Empirical Evaluations
The paper evaluates 11 prominent LLMs within the ClassEval framework, assessing their performance using three distinct generation strategies: holistic generation, incremental generation, and compositional generation. Notably, GPT-4 and GPT-3.5 demonstrated superior performance, with an observable decline in performance across all models when tasked with class-level code, as opposed to method-level benchmarks like HumanEval. Class-level Pass@1 rates for GPT models were notably lower (37.0% for GPT-4 and 27.0% for GPT-3.5) than method-level tasks due to increased complexity. This substantial dip highlights the limitations in translating function-level proficiency to class-level contexts.
Among different generation strategies, the results indicate that holistic generation performed best for models like GPT-4 and GPT-3.5, which excel at incorporating extensive context. In contrast, other models benefited more from incremental and compositional strategies, likely due to challenges in processing long contextual instructions inherent in holistic approaches. The paper reveals interesting insights, such as the ability of models to handle field dependencies more effectively than method dependencies, indicating where future model training efforts might be directed.
Implications and Future Work
This work suggests that while LLMs have advanced in their ability to generate method-level code, the same cannot be assumed for the more sophisticated task of class-level code generation. The findings highlight that the method-level coding abilities of LLMs are not adequate indicators of their capabilities in generating class-level code effectively. Furthermore, the results provide valuable insights into which generation strategies may benefit specific types of LLMs, based on their capability profiles.

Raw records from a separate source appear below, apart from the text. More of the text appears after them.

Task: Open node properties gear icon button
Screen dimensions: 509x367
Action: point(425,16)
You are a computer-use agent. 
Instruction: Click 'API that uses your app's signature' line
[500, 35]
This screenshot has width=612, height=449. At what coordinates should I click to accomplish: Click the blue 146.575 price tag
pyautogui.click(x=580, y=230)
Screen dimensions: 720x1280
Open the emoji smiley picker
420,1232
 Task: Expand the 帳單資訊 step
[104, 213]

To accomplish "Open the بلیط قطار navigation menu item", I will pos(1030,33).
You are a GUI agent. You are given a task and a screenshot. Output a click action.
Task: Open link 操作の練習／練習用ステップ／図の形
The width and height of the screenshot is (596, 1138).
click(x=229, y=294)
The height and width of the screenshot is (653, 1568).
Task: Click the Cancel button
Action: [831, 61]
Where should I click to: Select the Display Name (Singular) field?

The ClassEval benchmark opens avenues for developing more robust LLMs that can handle complex coding tasks involving multiple interdependencies within a class structure. Future research could explore enhancing LLM architectures to better process long contextual inputs and improve understanding and integration of interdependent code structures. A focus on these areas may yield models capable of performing class-level code generation with the same adeptness seen in simpler code-generation tasks. This paper shines a light on the importance of benchmark diversification in fully assessing LLM capabilities and steering model advancement in practical application domains.